The Texas Instruments Zoom OMAP34x-II MDP, the powerful OMAP 3 powered software development platform, is a hardware configuration used for designing applications to run on the latest smartphones and mobile devices. It is on the wish list of most mobile software developers, and for obvious reason. It has every piece of hardware you could want on a mobile phone, from a touchscreen and a QWERTY keypad to WiFi, bluetooth, and FM radios, plus GPS.
Used for software development on most of today’s mobile OSes, including our beloved Symbian, it will soon allow developers to get a swing at the newest features of Symbian^3. Texas Instruments will be releasing binaries and/or source code for its adaptation and baseport software, commonly referred to as ZoomSW, to the developer community. It’ll be under the R&D license, which means you can then modify, improve and/or develop for the Symbian^3 platform on an actual hardware device instead of an emulator.

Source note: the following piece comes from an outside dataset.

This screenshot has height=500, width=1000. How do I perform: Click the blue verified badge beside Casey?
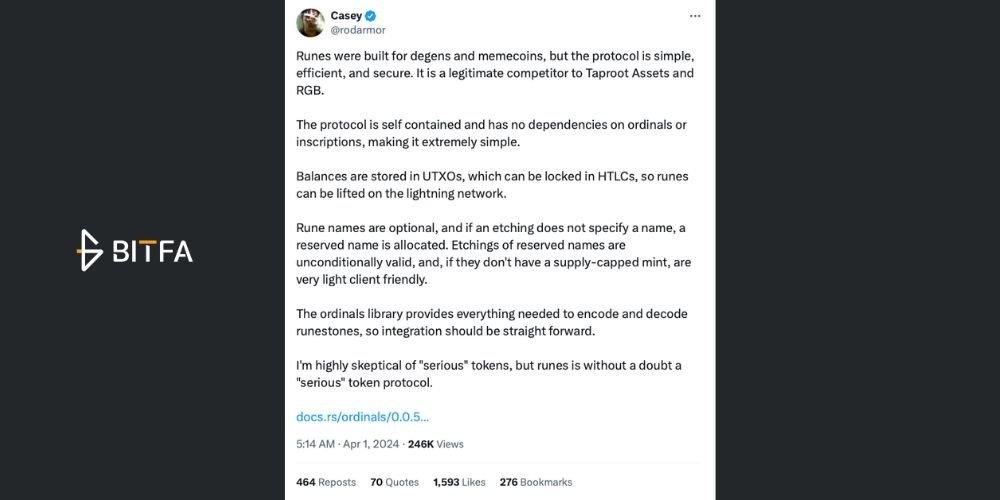click(371, 16)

This is a total departure from how Symbian development worked in the past. Now the ZoomSW will be distributed under the Evaluation License Agreement, meaning members now can integrate specific Symbian^3 features as they are delivered. So no more waiting for new software packages. They’ll be distributed as they are completed, saving the Foundation valueable time and allowing new features to be implemented earlier.
Right now, the ZoomSW is only available for Foundation members and those able to download the Symbian^3 PDK. Once the feature set has been hardened, it will move from members only to public licensing. All just small steps in getting Symbian to full open source status.